I was disgusted by the heroines easy appreciation of the act of killing an animal (deer) with a rifle in volume 5 and then feasting on the corpse when the heart is still warm, which an old lady did after being a kind host to them in a Mayoiga (basically a mysterious house of opulence which rewards you upon taking an item for yourself from it, an element of real Japanese folklore).
The killing was not for survival but thrills and sensory pleasure.
To not dilly-dally with the introduction too much, I reflected on what a moral agent (or a pair of moral agents) should do in this situation, and found the situation similar to stopping an execution of cognitively impaired human. I also remembered Gary Yourofsky saying something in one of the interviews that in a slaughterhouse, you demand from the abuser to drop their weapons, and then try to take them down if they don't comply, similarly to stopping a gestapo operative from abusing a Jew (it was an interview for Israeli television).

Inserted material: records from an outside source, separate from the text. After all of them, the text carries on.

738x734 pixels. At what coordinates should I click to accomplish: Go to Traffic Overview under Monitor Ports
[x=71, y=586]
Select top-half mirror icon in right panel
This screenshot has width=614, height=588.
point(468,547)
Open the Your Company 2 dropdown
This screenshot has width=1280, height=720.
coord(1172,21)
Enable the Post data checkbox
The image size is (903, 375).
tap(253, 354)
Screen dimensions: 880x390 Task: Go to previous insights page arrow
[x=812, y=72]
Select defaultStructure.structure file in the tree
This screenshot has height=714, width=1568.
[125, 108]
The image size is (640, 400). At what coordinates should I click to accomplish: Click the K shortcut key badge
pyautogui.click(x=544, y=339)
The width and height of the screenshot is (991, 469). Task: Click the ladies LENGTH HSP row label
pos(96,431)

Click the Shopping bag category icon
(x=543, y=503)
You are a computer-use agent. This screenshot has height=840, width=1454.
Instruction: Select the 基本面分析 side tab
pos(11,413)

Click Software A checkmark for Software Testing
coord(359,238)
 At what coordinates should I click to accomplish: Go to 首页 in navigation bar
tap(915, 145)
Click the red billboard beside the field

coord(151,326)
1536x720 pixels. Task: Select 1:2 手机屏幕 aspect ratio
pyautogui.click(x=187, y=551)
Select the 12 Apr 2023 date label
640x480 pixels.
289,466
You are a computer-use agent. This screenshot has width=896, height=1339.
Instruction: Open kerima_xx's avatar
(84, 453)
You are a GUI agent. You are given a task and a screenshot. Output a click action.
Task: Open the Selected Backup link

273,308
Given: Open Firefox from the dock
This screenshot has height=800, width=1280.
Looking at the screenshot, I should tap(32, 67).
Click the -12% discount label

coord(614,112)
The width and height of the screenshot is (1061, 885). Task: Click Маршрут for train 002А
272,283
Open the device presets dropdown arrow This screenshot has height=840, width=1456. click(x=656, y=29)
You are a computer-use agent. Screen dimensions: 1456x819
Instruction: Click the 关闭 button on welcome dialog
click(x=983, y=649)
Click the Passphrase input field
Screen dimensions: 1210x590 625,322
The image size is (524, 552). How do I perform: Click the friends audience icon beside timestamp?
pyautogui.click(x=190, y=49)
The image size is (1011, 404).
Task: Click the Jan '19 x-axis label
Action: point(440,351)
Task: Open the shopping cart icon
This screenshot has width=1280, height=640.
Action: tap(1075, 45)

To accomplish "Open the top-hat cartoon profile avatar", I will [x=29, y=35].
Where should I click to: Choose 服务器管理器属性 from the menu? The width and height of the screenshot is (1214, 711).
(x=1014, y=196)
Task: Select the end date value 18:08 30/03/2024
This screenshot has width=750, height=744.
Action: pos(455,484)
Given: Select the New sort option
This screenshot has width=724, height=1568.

In a sovereign country there is a rule of law, more or less (constitutional or Realpolitik in the style of Carl Schmitt, which privileges state of emergency to strip right-bearers from just treatment — for non-human animals it's one and the same as the law stands now unfortunately) — so one needs to consider consequences of state reprisal and it's effect on their ability to attend to other moral obligations (if harming the hunter gets discovered of course)
So where is the moral baseline on non-state territory and state territory? Situation from the book was non-state btw.
Also, does the Peter Singer's thought experiment with a drowning child applies? If we live close by and know about the hunt, do we try to rescue the animal like we would try to rescue a toddler incapable of swimming right next to us, as a matter of moral obligation?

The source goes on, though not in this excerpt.